Tue, 2018/08/07 - 1:02pm
Facial expressions. Posture. Gestures. Eye movement. Touch. The use of space around us. From researchers to career coaches, magazine articles to blog posts, modern science tells us that it is often what we don’t say that can leave the greatest impression, but have you ever wondered what you can understand from your own pet’s body language? Body language is the process of non-verbal communication through conscious or unconscious movements, gestures or mannerisms. While scientists have been observing human body language in one form or another for centuries, it is only recently that researchers have started to investigate what body language means for pets and their behaviour.
Prof. Lee Niel specializes in animal behaviour and welfare at the Ontario Veterinary College (OVC), University of Guelph. She is studying what dog owners understand about their pet’s behaviour through their body language, and more specifically, what we can learn and how we can use dog body language as an indicator of fear and aggression.
“Dogs, like people, can react very differently to certain situations,” Niel says. “We see this all the time in everyday life: some dogs may be relaxed and comfortable when company is over or when they interact with other dogs and people they don’t know in off-leash parks, others may not. Dogs that experience fear in response to regular activities are more likely to have reduced welfare, so it is important that owners are able to recognize behavioural signs of fear and help their dog avoid situations that are problematic.”

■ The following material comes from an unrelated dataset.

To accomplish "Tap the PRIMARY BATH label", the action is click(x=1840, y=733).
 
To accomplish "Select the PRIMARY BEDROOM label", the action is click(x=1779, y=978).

Not only is fear a threat to your dog’s mental well-being, but it can also put them at a higher risk of developing serious behaviour problems such as aggression. Niel says aggression often has a significant impact on the human-animal bond, and can alter the way we interact and connect with our pets. It can also pose a significant safety concern and sometimes lead to surrender, or even euthanasia, of the affected animal.
“Understanding animal body language allows pet owners to recognize their pet’s patterns and needs,” Niel says. “It allows owners to provide an environment that reduces stress and fear for pets and gives them the opportunity to avoid potentially dangerous situations for pets and people.”
While understanding pet body language is important, recent research results from Niel’s group revealed that there are certain fear behaviours that are challenging for many owners to recognize, while others are more reliable, such as body posture, ear and tail position, and relatively subtle behaviours such as lip licking and avoiding eye contact. The research also found that most dog owners were good at rating dog fear and aggression, but surprisingly, a relatively high percentage were unable to correctly identify examples of moderate to severe fear and aggression. Niel says further research is needed to understand whether these owners are truly unable to identify dog fear and aggression, or if there is also some reluctance to negatively label dogs. This may be particularly true for dogs that show threatening behaviour without actually trying to bite – Niel’s study also showed that more than 25 per cent of participants were unable to correctly identify dogs showing threatening behaviour. But Niel says fear in pets can unexpectedly turn into aggression, and that reading these signals is key to adapting to your pet’s needs.
“If you think about human behaviour we know that people are different when it comes to the activities they like to be involved in, and their thresholds are different for certain stimuli like noise and activity. Some people may enjoy attending a noisy music festival, or interacting with active children, some may not, and dogs are the same” Niel explains. “In some cases a dog might be exposed to a number of triggers that the owner is unaware of, which results in them feeling threatened and responding aggressively to protect themselves. However, if the owner was able to recognize the subtle, early signs of fear the situation might have been avoided before it escalated. “
The ultimate goal of Niel’s work is to prevent and reduce fear in dogs by teaching pet owners to understand their animal’s needs and recognize when their pet is showing signs of fear and potential aggression. For example, if a child approaches a dog and a pet owner can identify early physical signs of fear, they can make adjustments, change the environment and make it a safer, more positive experience for their dog, the child and themselves.
“Pet owners can use body language signals to avoid problems early. The ability to recognize how your dog reacts in certain situations is key.”